-- Data section follows --

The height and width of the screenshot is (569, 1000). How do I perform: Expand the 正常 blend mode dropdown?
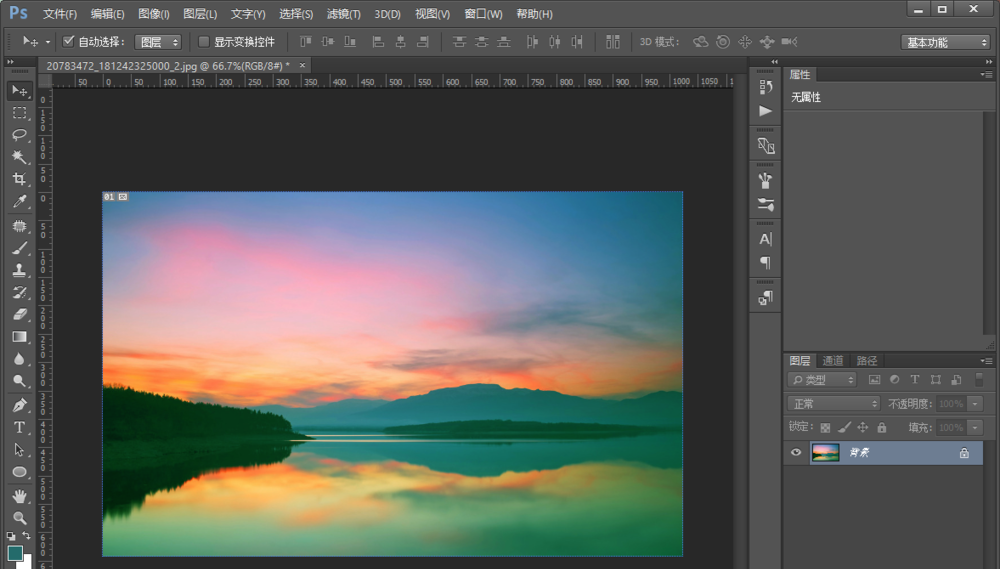(833, 404)
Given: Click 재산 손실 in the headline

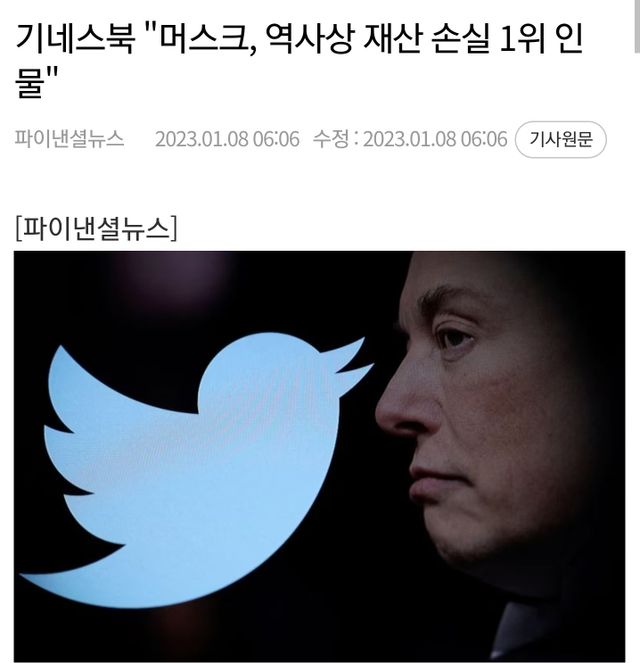Looking at the screenshot, I should [427, 39].
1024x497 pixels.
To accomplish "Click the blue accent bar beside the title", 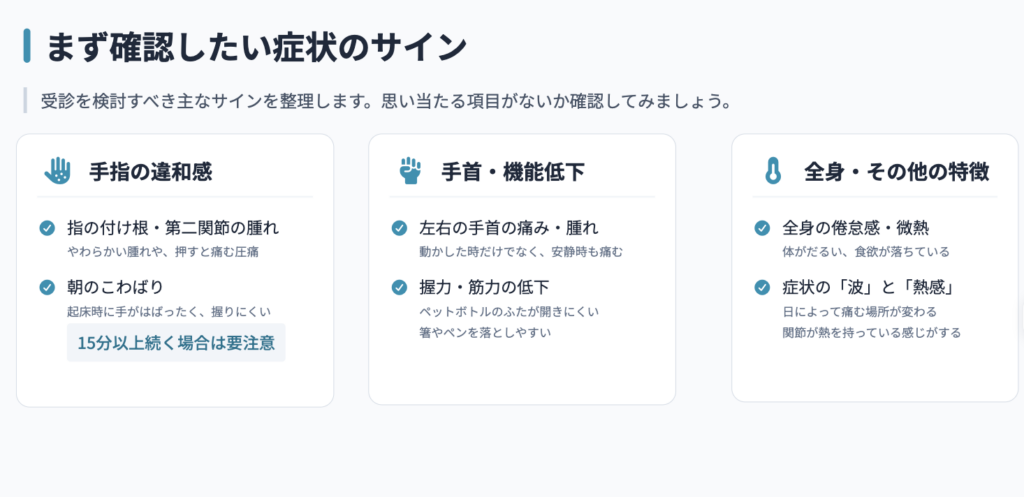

-- Data section concluded --

What you need to do — All of the data above needs to be retyped exactly, with the pictures removed.

Exercise output —
The height and width of the screenshot is (569, 1000). How do I perform: Expand the 正常 blend mode dropdown?
(833, 404)
Given: Click 재산 손실 in the headline

Looking at the screenshot, I should [427, 39].
1024x497 pixels.
To accomplish "Click the blue accent bar beside the title", 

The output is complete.